I honestly don't know if any woman in my life has had more influence on me than Hillary Rodham Clinton. I know that might sound extreme to some people, but for me, I spent the early years of my life desperately seeking a strong female role model. I was in high school during the first Clinton presidential campaign. I was disgusted by the fact that my friends now cared about nothing more than boys and makeup. I wanted something more and I needed to know that there were women in the world who did aspire to something more. And there was Hillary, and she was simply brilliant. I latched on to her and my feelings for her haven't faltered over the years. I'm not saying that she's perfect, it isn't a blind devotion, I'll acknowledge fault. She's human. But it is a sincere devotion. Because of her I realized there are strong, successful women, and because of her I became aware of the hatred most of this country feels for strong, successful women. Without a doubt, the main topic on my mind in the coming months will be her presidential campaign. Go, Hill, go!
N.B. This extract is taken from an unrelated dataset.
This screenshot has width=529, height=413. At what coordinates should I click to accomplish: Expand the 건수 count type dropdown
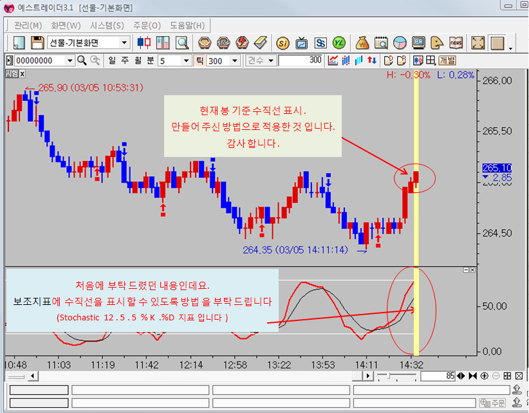pyautogui.click(x=271, y=60)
But this is not a review of Hillary, but rather her book.

I bought it as soon as it came out, but then never got around to reading it. I decided to pick up the unabridged version at the library and listen to it during my daily commute for the last few weeks of my job.

I enjoyed the early parts, when she talks about her family and her college days. It's a side of her that isn't widely seen. You get a better understanding of her background and the basis of her beliefs. She's always been very involved and interested in the world. I also thoroughly enjoyed her description of meeting and falling in love with Bill Clinton. Again, this provides a solid foundation for why she made the choices she has made regarding their relationship. There's a part in the book when she describes how the people around her were shocked by her decision to marry him because she could do so much on her own, why would she choose to be this man's wife and move to Arkansas with him? She loved him, she loves him. She said when she met him they started a conversation and it has been going on ever since.

But once she gets to the part about Bill's political career and particularly his presidential career, I was bothered by the way the story becomes a strong defense for their every action. It made me sad, because I thought of how, in a way, her life, and in this case, her life story becomes nothing more than the act of defending her husband and often making excuses for his actions. (Here's the point where I should state that I am also a huge Bill Clinton fan, but still...) This is a woman who very much had to set aside her goals and aspirations for the dreams of her husband. During these portions of the story, I didn't feel like I was learning any new information. These were the same arguments that we heard when they were in office.

I did however like the stories about the work she did for international women's rights. I remember that time and how awesome it was that she was taking part in those trips and trying to make a difference.

Also, I began to get the impression that because she is still very, very much in the public eye, she can't provide a truly honest assessment of these events. She's still running for office. In many ways, parts of this book read as if they were excerpts from campaign literature.

It will be a long time before she's in a position to publish the honest story of what it was like to be the president's wife, especially a president such a Bill Clinton. She isn't in a position now to tell the full and accurate truth regarding her feelings and impressions. Maybe she'll be comfortable enough to share that story someday. And maybe when she does share that story, it will be accompanying her account of what it was like to be the first president of the United States.